■ WHAT TO DO: Keep writing the piece about the Family Centered Services Project, starting right after its last sentence.
[EXTRACT TO READ]
Across the country, community and state organizations in
mental health, social services, health care, and education are developing new
frameworks to put families at the center of collaborative, strength-based,
culturally responsive services. Founded in 2000, The Family Centered
Services Project (FCSP) is dedicated to inspiring, supporting and enhancing
agencies’ ability to develop family-centered philosophy and practice through
training, organizational consultation, and ongoing coaching and technical
assistance.
Our Approach FCSP recognizes that the challenge to develop program structures and
organizational cultures that support more respectful and responsive
interactions with families can be a great one. We offer training and
organizational consultation to help mental health, social services, health care
and educational agencies embrace and sustain family centered philosophy and
practice. Our approach is
collaborative—designed to help your staff and administrators feel empowered,
engaged and energized about new learning and new approaches, and to create a
high-level of buy-in across all levels of your organization. The framework that
guides our work draws from a variety of field-tested, cutting-edge theoretical
models and is guided by the following principles:
* Striving for cultural responsiveness and honoring family and
community wisdom
* Believing in the possibility of change and building on family and
community resourcefulness
* Working in partnership with families and fitting services to clients
rather than clients to services
* Engaging in empowering processes and actively eliciting client feedback
Outcomes and Benefits
Family centered services are clinically effective, fiscally efficient, and in
high demand. Family advocacy groups have called for just such an
approach. Empirical research has documented the centrality of constructive
helping relationships for good outcomes for families. And, professionals
report that this approach not only makes their work with families more
effective but also contributes to their feeling energized and hopeful in the
workplace. In our experience, organizations that imbue their processes and
structures with a commitment to family centered practice experience a
high-level of staff empowerment, buy-in, and productivity.
[/EXTRACT TO READ]
[ENTRIES SHOWN]
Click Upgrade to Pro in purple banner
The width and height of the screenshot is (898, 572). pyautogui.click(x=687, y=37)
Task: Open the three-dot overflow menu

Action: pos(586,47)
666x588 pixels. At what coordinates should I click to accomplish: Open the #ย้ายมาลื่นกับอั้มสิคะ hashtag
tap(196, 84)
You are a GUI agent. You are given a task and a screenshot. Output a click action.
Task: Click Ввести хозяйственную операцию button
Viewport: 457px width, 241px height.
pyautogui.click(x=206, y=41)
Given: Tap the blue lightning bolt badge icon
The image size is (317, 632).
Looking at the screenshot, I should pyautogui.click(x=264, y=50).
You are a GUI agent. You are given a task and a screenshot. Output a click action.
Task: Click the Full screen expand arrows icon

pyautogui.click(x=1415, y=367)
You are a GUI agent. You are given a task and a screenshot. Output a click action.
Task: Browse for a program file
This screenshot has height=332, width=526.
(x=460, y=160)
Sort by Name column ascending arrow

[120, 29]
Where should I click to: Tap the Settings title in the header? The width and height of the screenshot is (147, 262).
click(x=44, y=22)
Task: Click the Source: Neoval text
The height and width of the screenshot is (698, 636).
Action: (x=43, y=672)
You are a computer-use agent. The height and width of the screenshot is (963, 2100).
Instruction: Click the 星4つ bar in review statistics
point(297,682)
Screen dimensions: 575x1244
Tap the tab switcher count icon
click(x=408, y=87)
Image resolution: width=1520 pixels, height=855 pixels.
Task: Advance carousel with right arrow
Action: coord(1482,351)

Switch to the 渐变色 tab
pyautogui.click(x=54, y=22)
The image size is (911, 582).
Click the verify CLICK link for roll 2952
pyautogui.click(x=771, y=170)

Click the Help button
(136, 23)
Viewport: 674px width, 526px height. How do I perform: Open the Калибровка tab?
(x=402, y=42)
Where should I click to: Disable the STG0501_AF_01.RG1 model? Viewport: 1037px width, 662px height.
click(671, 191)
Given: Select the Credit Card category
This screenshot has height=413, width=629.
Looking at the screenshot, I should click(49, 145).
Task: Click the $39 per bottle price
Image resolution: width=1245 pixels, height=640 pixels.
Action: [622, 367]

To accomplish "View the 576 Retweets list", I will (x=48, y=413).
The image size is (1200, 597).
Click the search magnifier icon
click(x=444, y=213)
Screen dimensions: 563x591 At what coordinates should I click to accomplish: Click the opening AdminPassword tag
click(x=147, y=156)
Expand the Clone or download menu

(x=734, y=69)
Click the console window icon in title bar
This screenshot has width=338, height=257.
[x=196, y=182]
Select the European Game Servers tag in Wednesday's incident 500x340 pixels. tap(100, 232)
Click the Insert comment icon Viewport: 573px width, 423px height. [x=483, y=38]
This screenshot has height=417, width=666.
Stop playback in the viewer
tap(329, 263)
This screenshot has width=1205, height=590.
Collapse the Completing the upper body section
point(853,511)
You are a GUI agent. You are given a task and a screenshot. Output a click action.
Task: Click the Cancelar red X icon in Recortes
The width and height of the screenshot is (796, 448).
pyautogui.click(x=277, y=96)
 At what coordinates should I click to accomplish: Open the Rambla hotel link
[/ENTRIES SHOWN]
■ TASK OUTPUT:
Our Staff William Madsen, Ph.D. is the Founder and
Director of the Family Centered Services Project. He provides international training and
consultation regarding collaborative approaches to therapy and the development
of institutional cultures that support family-centered work. Prior to his
current efforts, Bill was the Director of the Program in Narrative Therapies at
the Family Institute of Cambridge and a Senior Associate at the Public
Conversations Project. He has spent most
of the last 30 years working with multi-stressed families in public sector
mental health, social service and health care settings. He has developed and administered innovative
programs that combine outpatient and home-based services and has written and
presented extensively about the development of strengths-based, collaborative
partnerships between families and helpers.
He is the author of Collaborative
Therapy with Multi-Stressed Families (2nd Edition) and is currently
working on another book tentatively entitled, Helping: Towards More Supportive Services, which is an effort to
highlight a practice framework of "collaborative helping" for family support workers, case managers, and
milieu workers.
Philip Decter, MA, MSW is the Associate Director of the Family Centered Services Project. He is a social worker and family therapist who has worked with children and families in inpatient, outpatient, home- based,
foster care and emergency room settings for more than 15
years. He works regularly with the Massachusetts Department of Children and Family Services as a trainer and consultant and is on the faculty at Simmons and Smith Colleges. He lives in Boston with his wife Jennifer and their son Emmett.
In addition to Bill and Phil, there are a number of FCSP associates who work on particular projects.